Another means of inspiration to stitch could be simple research.  If you’re like me and just love history, look into the myriad styles of embroidery used throughout history in various cultures – their migration across the world, and how they were used.  Begin a stitch sampler – it doesn’t have to be perfect – that was never the intention for samplers until they were being framed and shown.  They were simply an aid-de-memoir to note down ideas, stitches and stitch patterns.

And let’s not forget the purely artistic side of embroidery – look to design your own work – and that’s where everything should begin to come together.  Your taste and style, your stitch vocabulary, your colour palette, your concepts – your work should become a reflection of you.

For me, it’s going back to the basics that compels me to want to pick up a needle and thread or to want to sit at my machine for hours on end.  And it’s the simple things like line, shape, colour and texture.

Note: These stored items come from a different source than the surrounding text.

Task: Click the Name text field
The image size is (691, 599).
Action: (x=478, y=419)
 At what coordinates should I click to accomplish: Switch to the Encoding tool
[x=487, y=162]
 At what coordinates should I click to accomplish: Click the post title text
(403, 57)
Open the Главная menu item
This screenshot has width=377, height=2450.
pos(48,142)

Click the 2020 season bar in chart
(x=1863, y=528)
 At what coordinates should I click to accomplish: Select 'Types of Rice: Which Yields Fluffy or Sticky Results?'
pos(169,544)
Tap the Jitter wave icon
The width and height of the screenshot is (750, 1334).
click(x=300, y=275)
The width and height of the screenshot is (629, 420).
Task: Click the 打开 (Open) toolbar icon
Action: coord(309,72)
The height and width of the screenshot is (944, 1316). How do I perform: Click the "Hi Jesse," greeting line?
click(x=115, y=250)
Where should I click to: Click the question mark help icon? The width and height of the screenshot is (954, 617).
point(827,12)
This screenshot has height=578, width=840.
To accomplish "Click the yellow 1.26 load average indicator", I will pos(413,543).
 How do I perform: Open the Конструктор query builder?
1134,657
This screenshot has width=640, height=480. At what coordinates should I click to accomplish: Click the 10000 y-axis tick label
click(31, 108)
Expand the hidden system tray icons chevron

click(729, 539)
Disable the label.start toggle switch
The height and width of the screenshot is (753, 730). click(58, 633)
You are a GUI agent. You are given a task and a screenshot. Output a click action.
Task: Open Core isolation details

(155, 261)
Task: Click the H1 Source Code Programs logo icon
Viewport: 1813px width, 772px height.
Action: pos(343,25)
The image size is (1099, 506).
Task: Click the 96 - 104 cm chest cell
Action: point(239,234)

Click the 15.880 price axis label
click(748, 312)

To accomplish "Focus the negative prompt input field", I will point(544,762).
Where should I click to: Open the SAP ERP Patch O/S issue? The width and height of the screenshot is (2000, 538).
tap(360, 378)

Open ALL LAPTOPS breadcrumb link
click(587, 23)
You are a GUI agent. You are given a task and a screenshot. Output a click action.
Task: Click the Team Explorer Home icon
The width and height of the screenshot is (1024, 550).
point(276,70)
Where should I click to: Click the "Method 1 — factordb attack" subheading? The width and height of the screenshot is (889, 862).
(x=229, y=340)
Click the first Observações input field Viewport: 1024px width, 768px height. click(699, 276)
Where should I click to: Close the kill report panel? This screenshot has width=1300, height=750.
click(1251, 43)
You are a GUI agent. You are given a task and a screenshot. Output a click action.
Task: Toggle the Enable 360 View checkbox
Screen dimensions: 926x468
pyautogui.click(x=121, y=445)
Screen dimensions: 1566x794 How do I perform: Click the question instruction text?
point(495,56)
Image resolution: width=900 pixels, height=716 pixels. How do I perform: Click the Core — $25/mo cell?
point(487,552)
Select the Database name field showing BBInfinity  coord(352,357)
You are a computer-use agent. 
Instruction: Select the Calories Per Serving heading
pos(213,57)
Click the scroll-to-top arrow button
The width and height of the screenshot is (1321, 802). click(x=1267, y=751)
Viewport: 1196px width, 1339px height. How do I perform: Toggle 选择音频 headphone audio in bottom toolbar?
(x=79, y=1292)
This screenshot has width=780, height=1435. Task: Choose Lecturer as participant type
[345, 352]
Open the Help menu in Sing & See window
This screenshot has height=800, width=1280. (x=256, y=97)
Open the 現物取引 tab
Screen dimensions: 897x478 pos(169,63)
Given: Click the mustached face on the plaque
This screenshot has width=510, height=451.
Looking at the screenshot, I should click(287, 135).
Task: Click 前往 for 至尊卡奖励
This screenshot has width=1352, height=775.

When those simple elements begin to fuse and the excitement and enjoyments levels rise, relaxation sets in and, quite frankly, I just don’t want to stop.  It’s something I never tire of.

And my two top tips:

  • whether you’re working by hand or machine, if you’re after excitement in your work – look to incorporating disparity and variety through the use of contrast – of size, shape, colour, texture, value, number, placement, lustre and direction. Sample and enjoy adding to your stitch vocabulary.
  • prepare a sewing basket or box – something that’s easily moved, and fill it with containers for specific threads, scissors, needles, embellishments, and markers.  Having everything easily at hand opens the opportunities to stitch – especially if you can find a warm, sunny nook.

Let’s all become champions and protectors of this precious gift we have – the ebullient legacy of the art of the needle.